* [LETTRE]:
▽
Trad. : Gérard Eizenberg pour La Paix Maintenant
Chers colons de Judée et de Samarie,
Le moment est venu pour nous de nous tourner vers vous avec une requête
douloureuse : renoncer au rêve que vous aves caressé pendant des années, et
revenir chez vous. Revenir chez vous de votre plein gré, et non parce que vous y êtes forcés. Revenir chez vous, en reconnaissant et en acceptant que c’est ce qu’il fallait faire. Vous serez accueillis à bras ouverts.
Depuis 35 ans que dure l’occupation des territoires, vous avez connu des périodes d’espoir et de prospérité, et des périodes de trouble et de chagrin, mais toujours, vous vous êtes placés à l’écart du reste de la communauté. Les colonies ont été une source de controverses depuis le jour où vous avez planté votre première tente. Vous n’avez jamais eu la bénédiction du public. Convaincus de votre bon droit, vous avez choisi de vous boucher les oreilles au moindre murmure de mécontentement.
Dans votre enthousiasme, votre foi, votre croyance tenace en la vision d’un Grand Israël, vous n’avez jamais regardé en arrière. Vous ignoriez les sceptiques. Vous méprisiez ceux qui étaient prêts à céder. Vous plaigniez les partisans du compromis. Tout en inondant le systeme politique d’exigences outrancières, vous réprimandiez les gens qui ne partageaient pas vos aspirations.
△
* [EXTRAIT DE DONNÉES]:
▽
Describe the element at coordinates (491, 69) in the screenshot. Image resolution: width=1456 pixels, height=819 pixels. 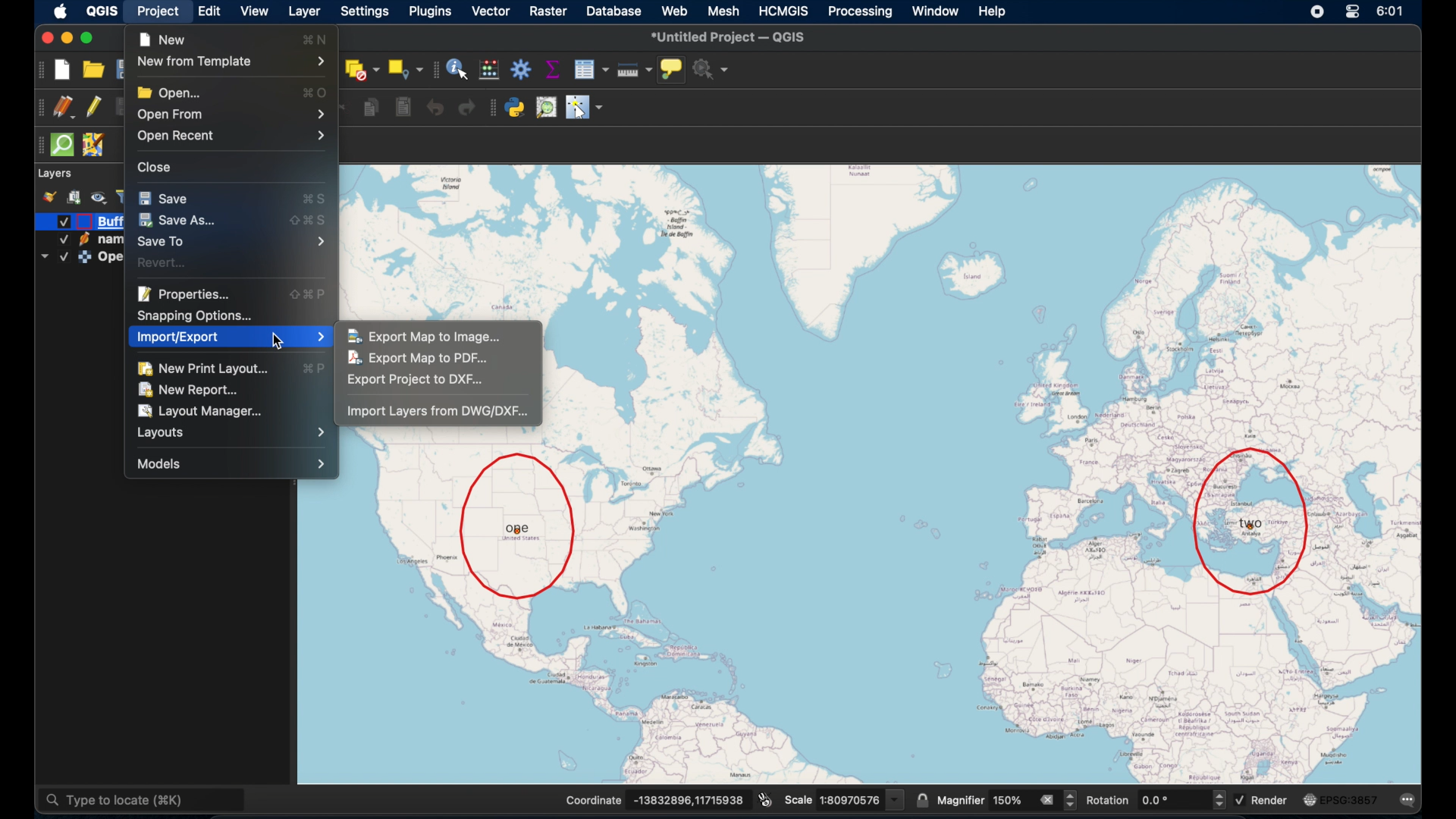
△
* [CONSIGNE 1]: Dans la lettre, reprenez sous forme de liste courte le paragraphe qui commence par « Dans votre enthousiasme », sans perdre ses faits principaux.
* [CONSIGNE 2]: D'après la lettre, depuis combien d'années dure l'occupation des territoires ?
* [CONSIGNE 3]: Recopiez le passage de la lettre qui commence par « Dans votre enthousiasme, votre » et qui va jusqu'à « pas vos aspirations. ».

* [RÉPONSE 1]:
- Portés par leur foi et leur croyance dans un Grand Israël, les colons n'ont jamais regardé en arrière.
- Ils ignoraient les sceptiques.
- Ils méprisaient ceux qui étaient prêts à céder.
- Ils plaignaient les partisans du compromis.
- Ils inondaient le système politique d'exigences outrancières.
- Ils réprimandaient ceux qui ne partageaient pas leurs aspirations.

* [RÉPONSE 2]: Depuis 35 ans.

* [RÉPONSE 3]:
Dans votre enthousiasme, votre foi, votre croyance tenace en la vision d’un Grand Israël, vous n’avez jamais regardé en arrière. Vous ignoriez les sceptiques. Vous méprisiez ceux qui étaient prêts à céder. Vous plaigniez les partisans du compromis. Tout en inondant le systeme politique d’exigences outrancières, vous réprimandiez les gens qui ne partageaient pas vos aspirations.